Data from patients with non-infectious uveitis, followed in the Uveitis Service, Hospital das Clínicas, Universidade de São Paulo, São Paulo, Brazil, under MMF (1-3g/day) oral therapy during 2007-2012 period were retrospectively analyzed. Treatment duration was at least 6 months. Patients were evaluated at 6 (T6) and 12 months (T12) after maximum dosage was achieved. Primary outcomes were success in gaining complete control of inflammation, success in maintaining control of inflammation after tapering of prednisone to ≤10mg/day (at least for 28 days) and discontinuation of treatment. Secondary outcomes were partial improvement in inflammation and use of other immunopressant after MMF therapy start. Clinical activity was evaluated according to SUN guidelines. Fluorescein angiography (FA) and optical coherence tomography (OCT) were analyzed when indicated. This study was approved by Institutional Ethics Committee Board (0621/11).
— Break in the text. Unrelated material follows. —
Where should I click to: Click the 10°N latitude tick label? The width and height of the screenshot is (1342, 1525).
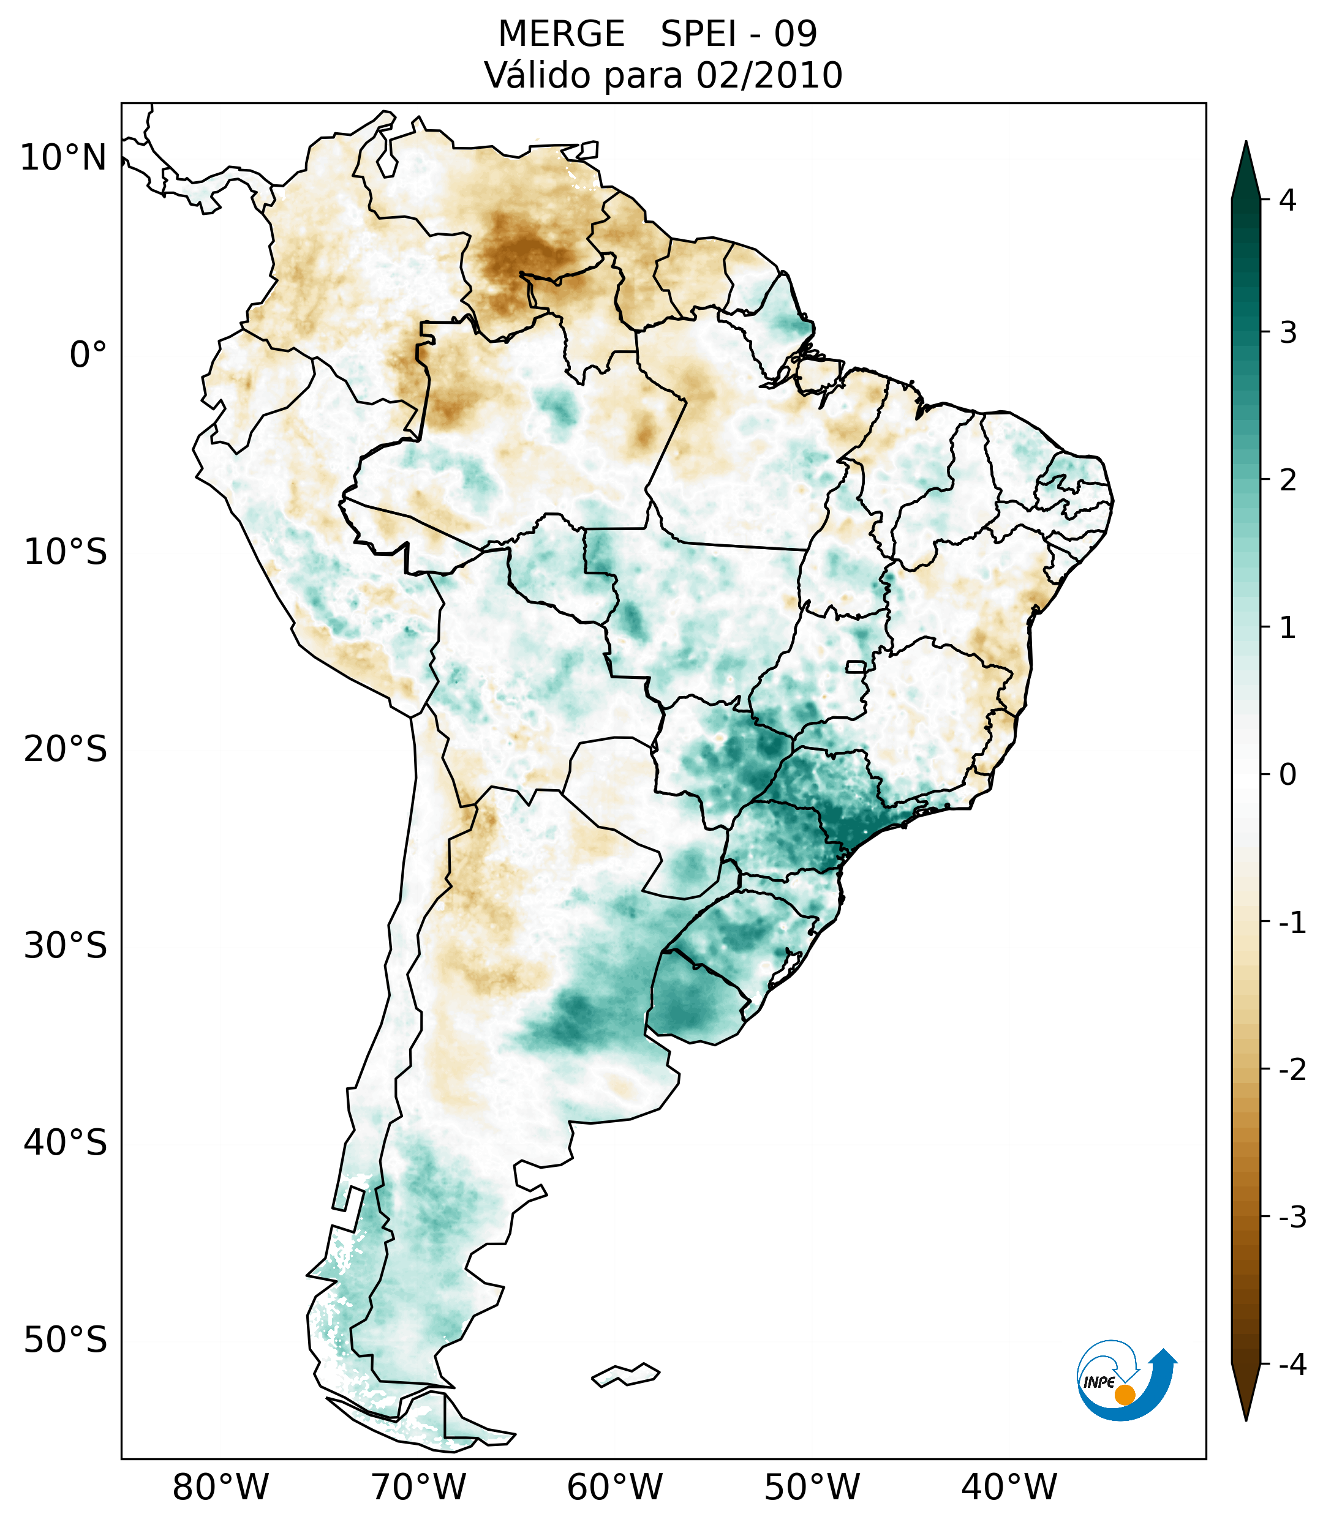coord(64,158)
Seventeen patients (Vogt-Koyanagi-Harada disease, 5; Behcet disease, 4; idiopathic retinal vasculitis, 3; intermediate uveitis, 3; HLA-B27 +ve ankylosing spondylitis,1; idiopathic diffuse uveitis,1) with a mean age of 40±15 years (14-59 y) were included. Nine patients (53%) were male. The mean duration of inflammation prior to achieving MMF maximum dosage was 85.9±73.6 mo (24-276mo). All patients at MMF start (T0) had previously taken other immunossupressant/biologic agent (cyclosporine, 14; azathioprine, 13; methotrexate,2; chlorambucil, 3; cyclophosphamide,2; infliximab, 2; adalimumab,2). Complete control of inflammation was achieved in 7 (41.2%) and in 6 patients (37,5%) at T6 and T12, respectively. Four out of 10 patients (40%), who were taking prednisone >10mg/d at T0, were succeeded in reducing prednisone to ≤10mg/d and in mantaining sustained inflammatory control during the follow up. One patient discontinued MMF due to side effects after 11mo. Partial control of inflammation was observed in 9 patients (52.9%) and in 8 patients (47.1%) at T6 and T12, respectively. 85% of those with complete control of inflammation had no additional immunossupressant at T6 and T12.
Our results show that MMF is an effective immunossupressant in patients with refractory non-infectious uveitis presenting few side effects.